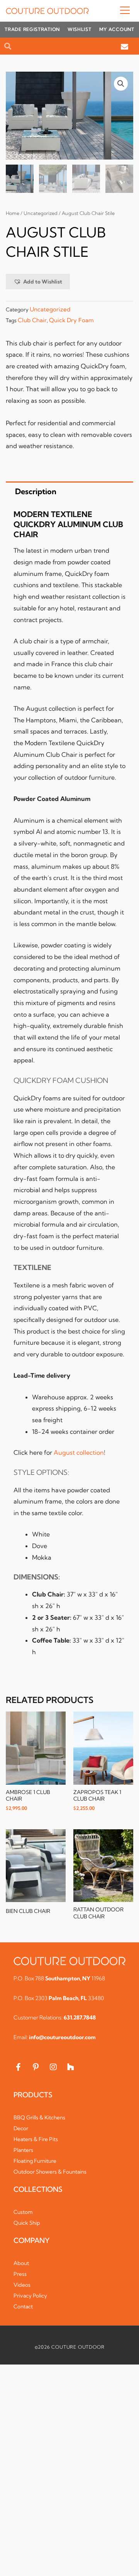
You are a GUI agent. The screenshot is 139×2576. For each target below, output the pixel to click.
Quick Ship (27, 2223)
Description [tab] (35, 491)
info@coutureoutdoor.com (62, 2037)
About (21, 2263)
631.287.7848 (80, 2017)
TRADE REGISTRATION (32, 29)
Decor (21, 2128)
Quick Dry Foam (71, 320)
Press (20, 2274)
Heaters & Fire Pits (36, 2139)
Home (12, 213)
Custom (23, 2212)
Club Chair (32, 320)
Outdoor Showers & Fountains (50, 2172)
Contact (23, 2306)
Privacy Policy (30, 2295)
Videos (22, 2285)
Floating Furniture (35, 2161)
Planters (23, 2150)
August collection (79, 1452)
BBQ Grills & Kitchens (39, 2117)
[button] (111, 11)
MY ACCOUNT (116, 29)
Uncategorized (41, 213)
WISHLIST (80, 29)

+---+

Write out, exactly, the lines of the material from the very first through the line containing "Home (12, 213)", and leave out every picture.

» REPLY TO THE TASK:
You are a GUI agent. The screenshot is 139×2576. For each target below, output the pixel to click.
Quick Ship (27, 2223)
Description [tab] (35, 491)
info@coutureoutdoor.com (62, 2037)
About (21, 2263)
631.287.7848 (80, 2017)
TRADE REGISTRATION (32, 29)
Decor (21, 2128)
Quick Dry Foam (71, 320)
Press (20, 2274)
Heaters & Fire Pits (36, 2139)
Home (12, 213)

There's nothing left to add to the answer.